* BEGIN DOCUMENT TEXT *

This is a crisis, and the only thing that can keep us from spiraling even further downward is if Democrats — not always a group known for their courage and determination — confront it in a way that meets the magnitude of the challenge.
For that to happen, the Democratic Party has to become something it has not been in the past. Its collection of careful legislators and cautious campaigners must be reborn as bold, aggressive, creatively ruthless warriors willing to take steps they never contemplated before.
There are signs they might — the fact that they fought back at all against President Trump’s attempts to rig the midterms shows they have begun to understand what they’re up against. But now they have to go much farther — not just this year, and not just if they take back one or both houses of Congress in November, but toward a radical reform of the political system of the kind we haven’t seen in decades.
The map-drawing frenzy
This started last summer when Donald Trump ordered Republicans, first in Texas and then in other states, to redraw their congressional district maps to deliver more GOP seats.

* END DOCUMENT TEXT *
* BEGIN MATERIAL PROVIDED *

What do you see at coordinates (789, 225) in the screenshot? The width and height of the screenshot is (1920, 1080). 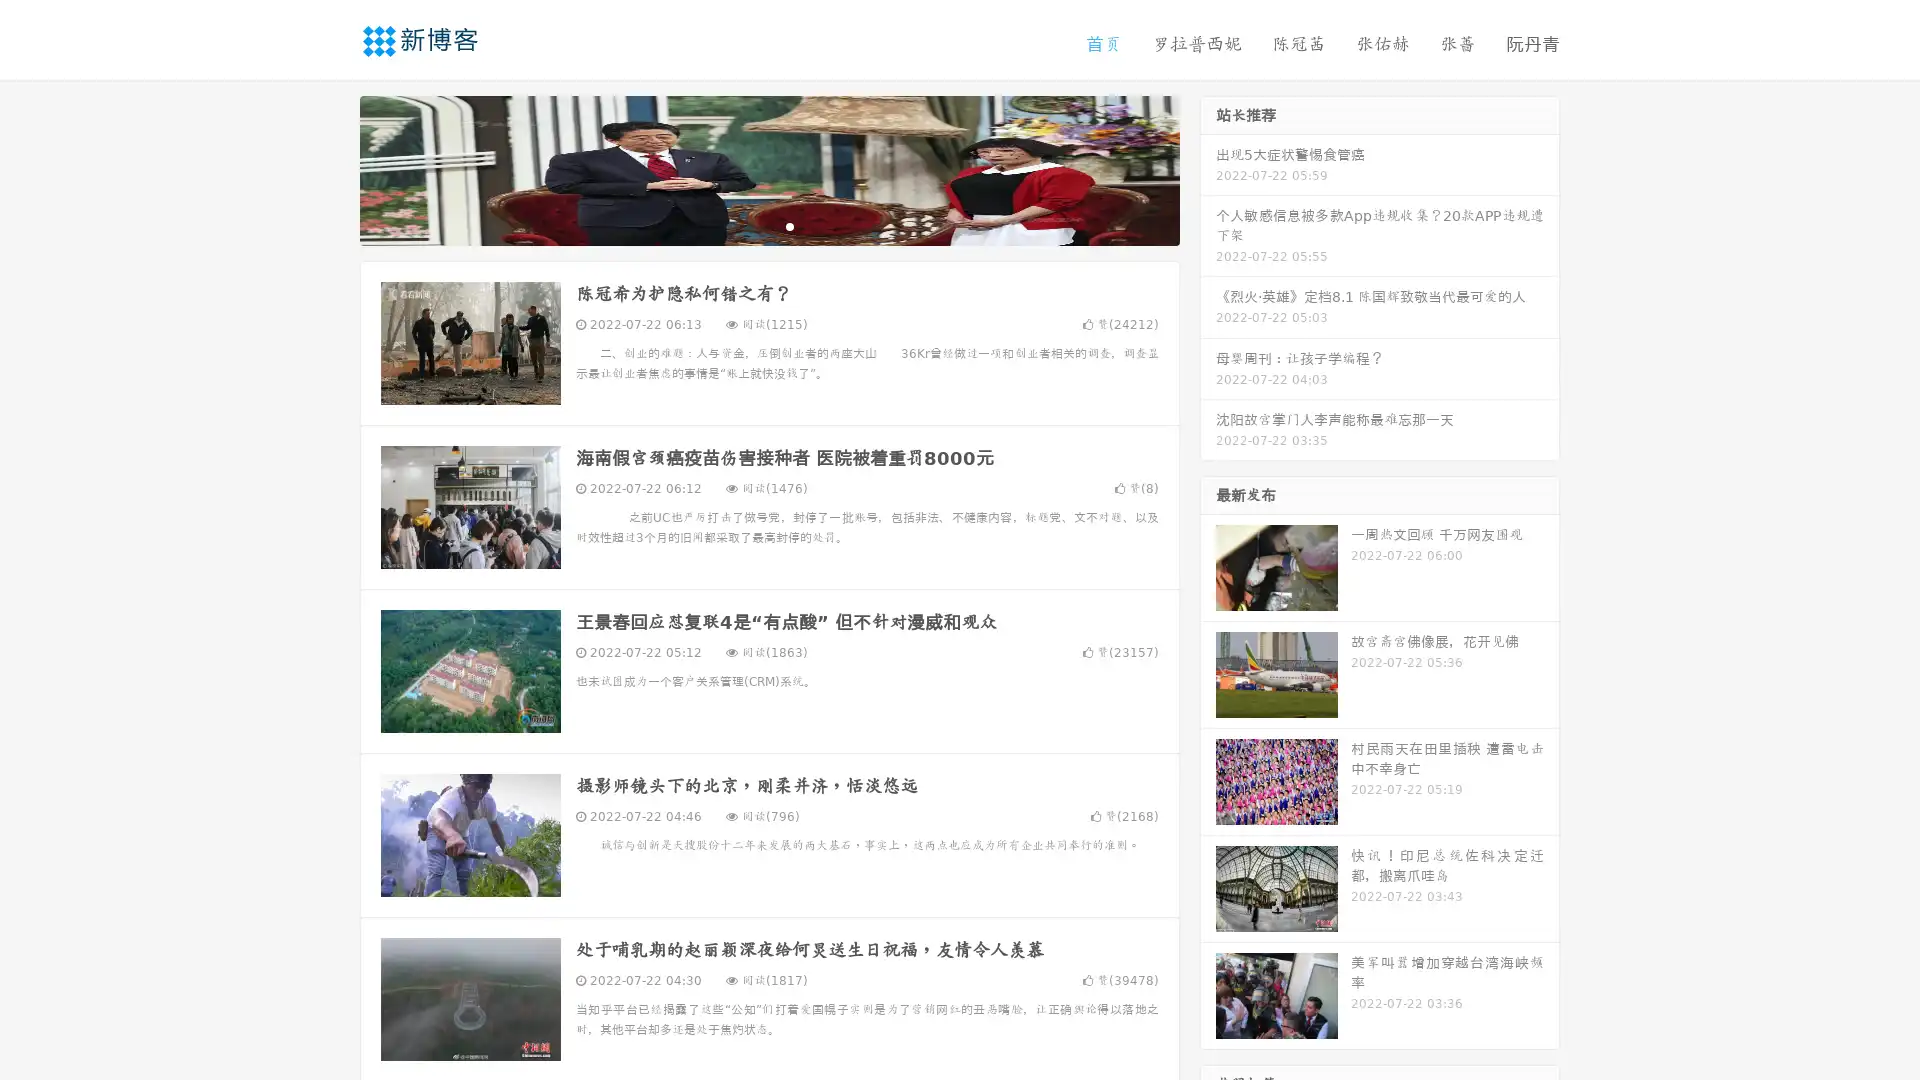 I see `Go to slide 3` at bounding box center [789, 225]. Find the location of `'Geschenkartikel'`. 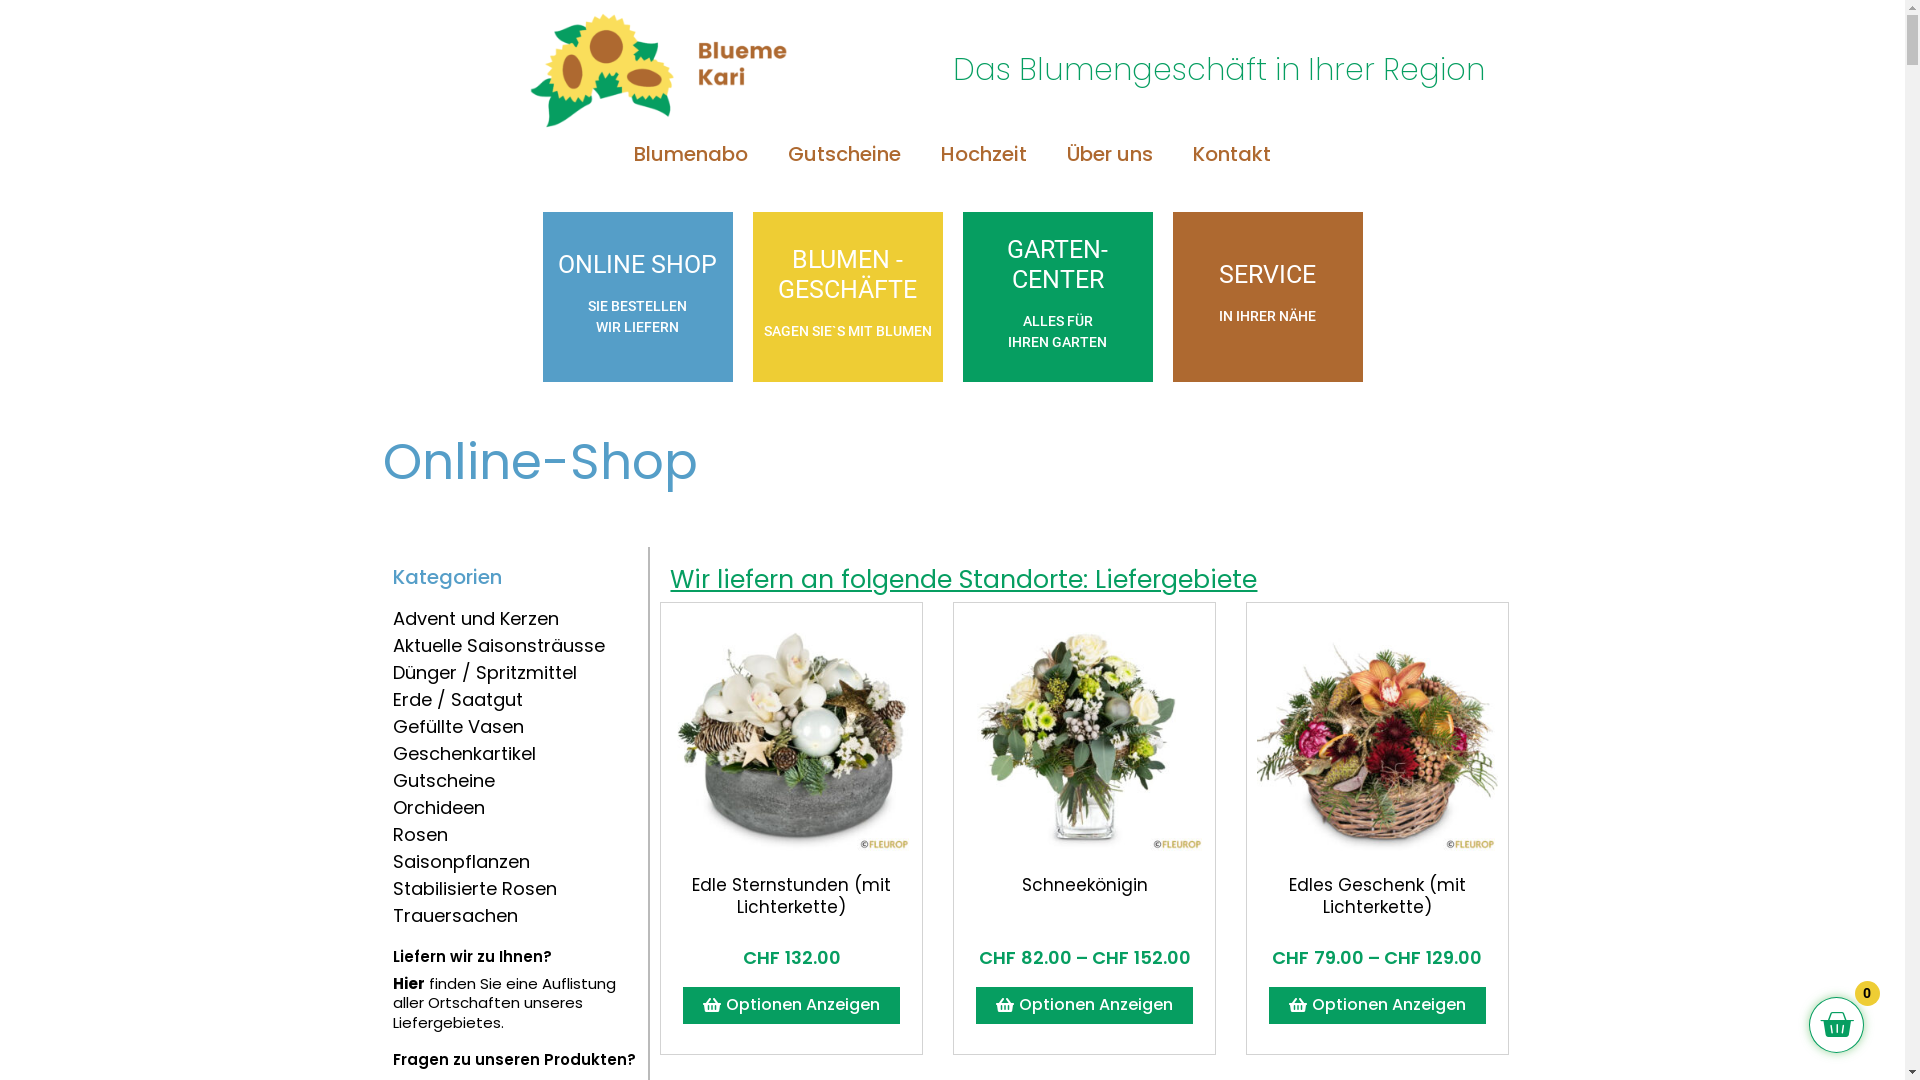

'Geschenkartikel' is located at coordinates (462, 753).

* END MATERIAL PROVIDED *

GIVEN TASK A: In the passage about the Democratic Party, in which state did Donald Trump first order Republicans to redraw their congressional district maps?
GIVEN TASK B: Reproduce the passage about the Democratic Party from "For that to" up to and including "more GOP seats.".

FINAL ANSWER A: Texas

FINAL ANSWER B:
For that to happen, the Democratic Party has to become something it has not been in the past. Its collection of careful legislators and cautious campaigners must be reborn as bold, aggressive, creatively ruthless warriors willing to take steps they never contemplated before.
There are signs they might — the fact that they fought back at all against President Trump’s attempts to rig the midterms shows they have begun to understand what they’re up against. But now they have to go much farther — not just this year, and not just if they take back one or both houses of Congress in November, but toward a radical reform of the political system of the kind we haven’t seen in decades.
The map-drawing frenzy
This started last summer when Donald Trump ordered Republicans, first in Texas and then in other states, to redraw their congressional district maps to deliver more GOP seats.